[Stored records]
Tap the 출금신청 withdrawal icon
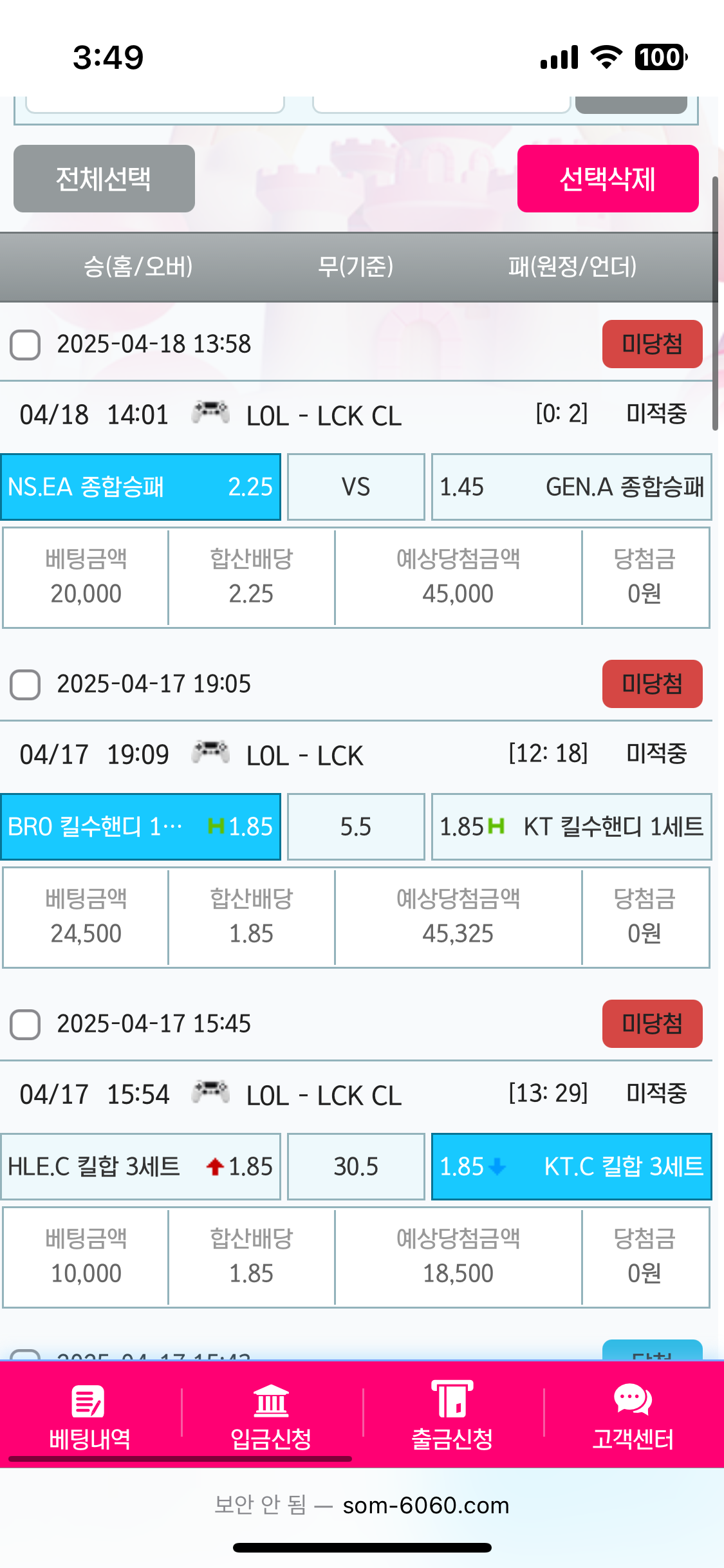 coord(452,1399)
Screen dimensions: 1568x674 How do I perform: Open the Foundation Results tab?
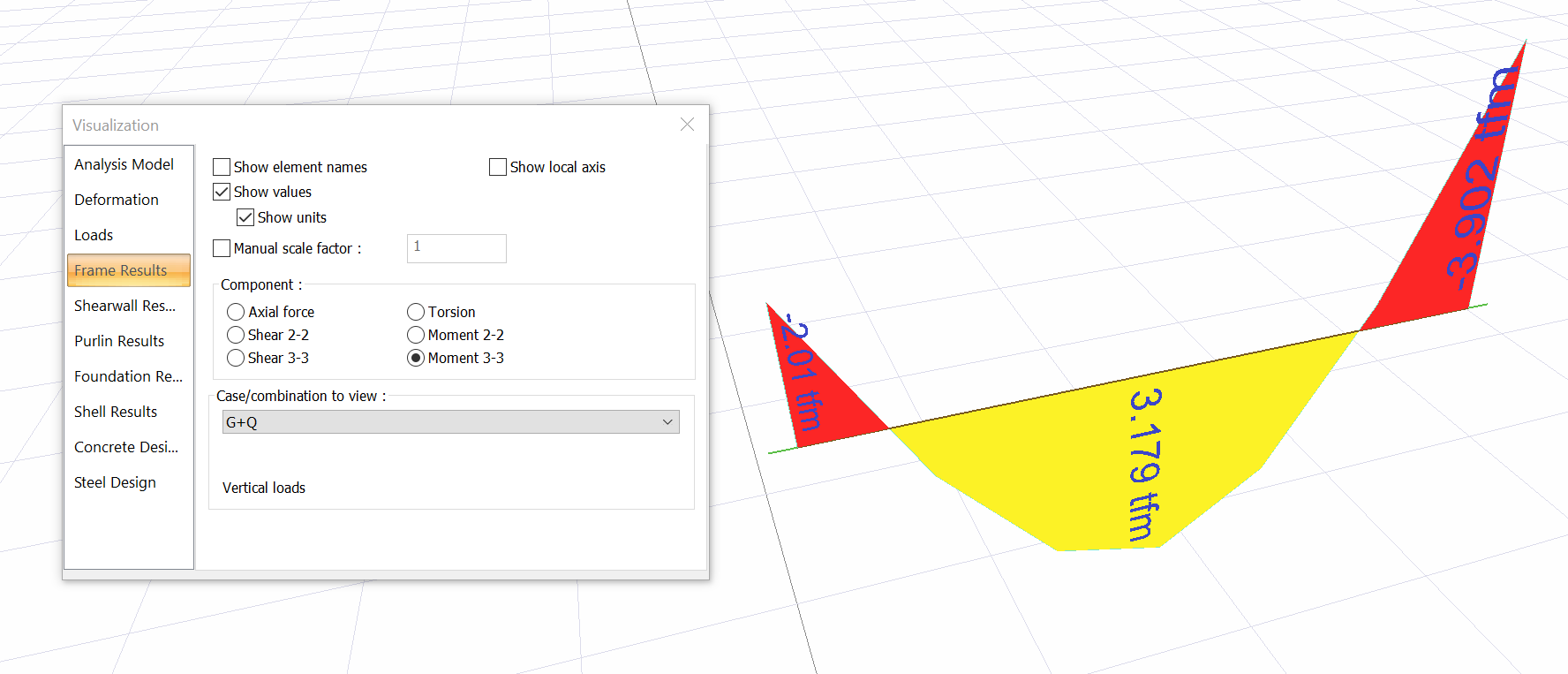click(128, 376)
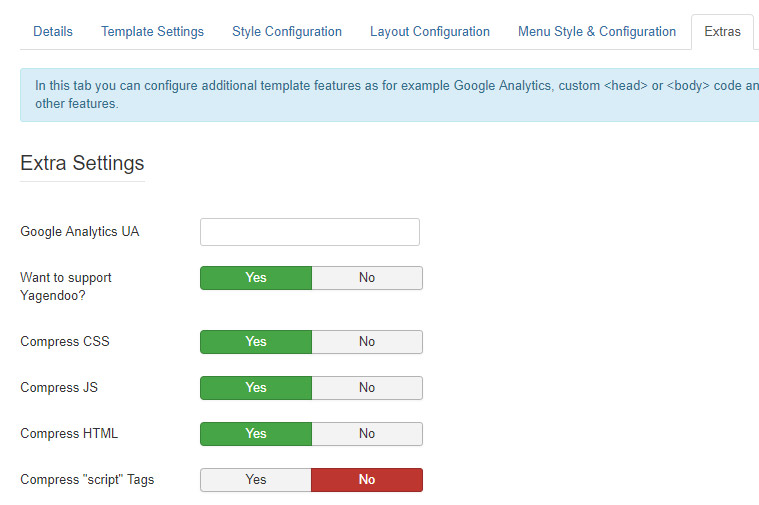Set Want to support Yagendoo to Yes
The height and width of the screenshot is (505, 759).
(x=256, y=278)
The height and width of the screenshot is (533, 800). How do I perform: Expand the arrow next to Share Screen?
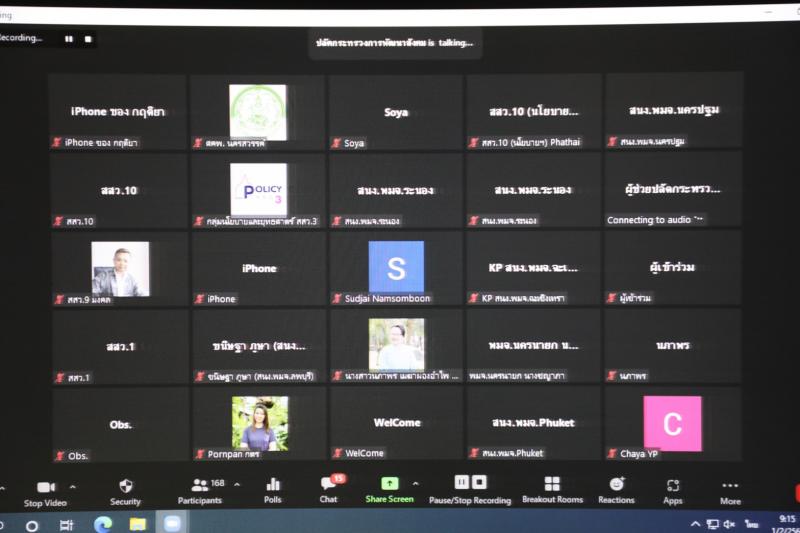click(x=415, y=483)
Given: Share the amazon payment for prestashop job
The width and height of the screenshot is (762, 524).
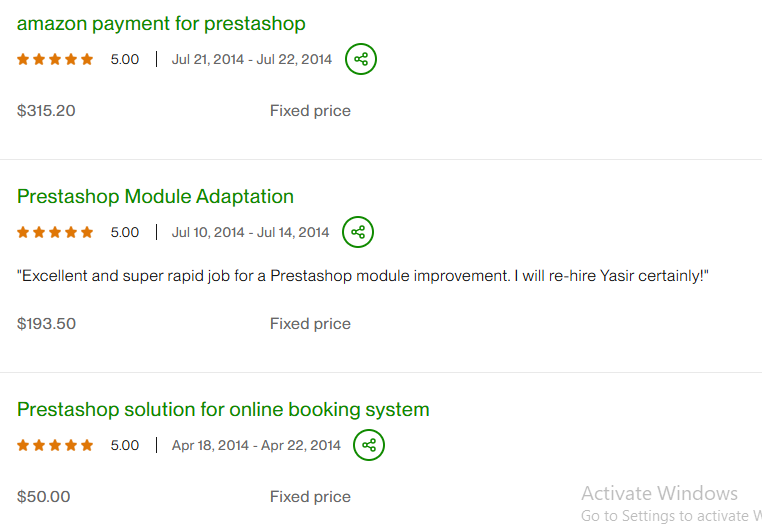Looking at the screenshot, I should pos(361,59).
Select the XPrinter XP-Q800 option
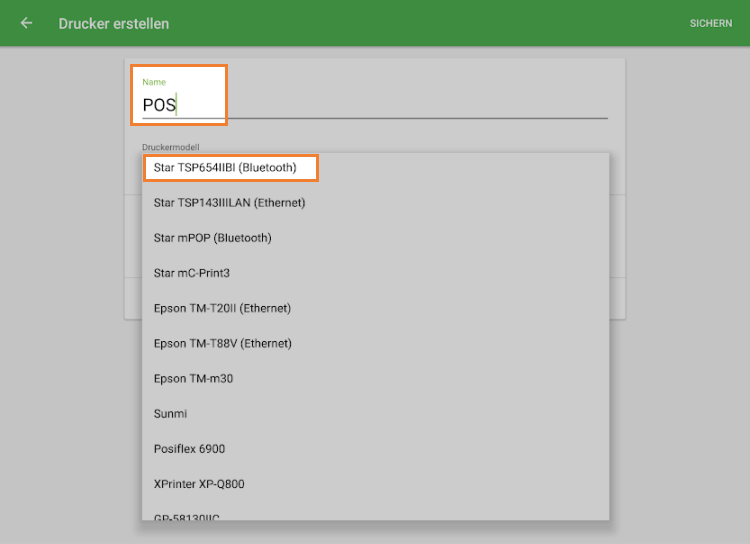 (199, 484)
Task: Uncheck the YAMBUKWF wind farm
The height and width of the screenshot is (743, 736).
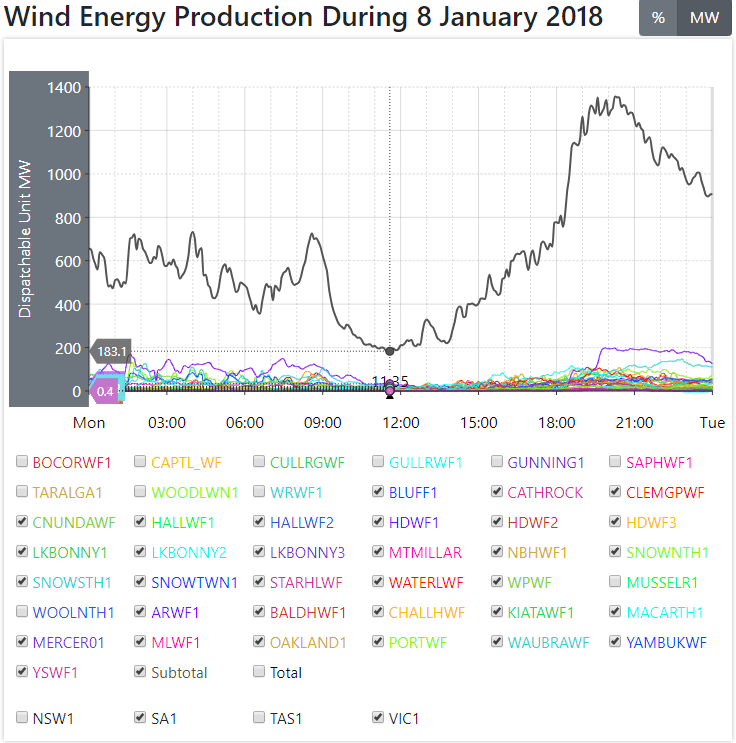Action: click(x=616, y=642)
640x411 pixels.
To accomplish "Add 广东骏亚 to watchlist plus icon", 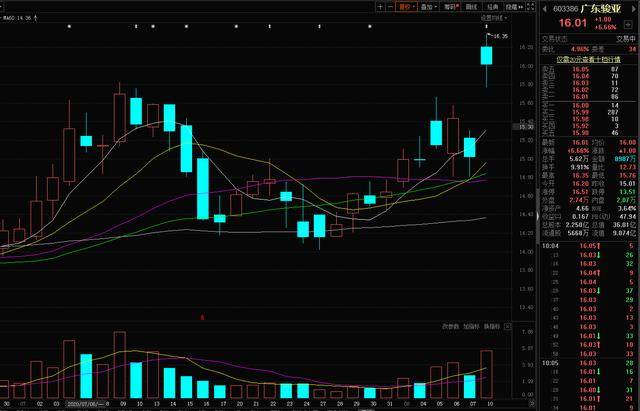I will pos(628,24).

**REQUIRED ACTION:**
Beginning at the line above that contains "Screen dimensions: 1568x674" and going on through the line that contains "Task: Uncheck the YAMBUKWF wind farm", please copy every line exactly, leaving the pictures out and adding nothing.

**RESULT OF THIS TASK:**
Screen dimensions: 1568x674 How do I perform: Open the Foundation Results tab?
click(128, 376)
Set Want to support Yagendoo to Yes
The height and width of the screenshot is (505, 759).
(x=256, y=278)
The height and width of the screenshot is (533, 800). How do I perform: Expand the arrow next to Share Screen?
click(x=415, y=483)
Given: Share the amazon payment for prestashop job
The width and height of the screenshot is (762, 524).
Looking at the screenshot, I should pos(361,59).
Select the XPrinter XP-Q800 option
 (199, 484)
Task: Uncheck the YAMBUKWF wind farm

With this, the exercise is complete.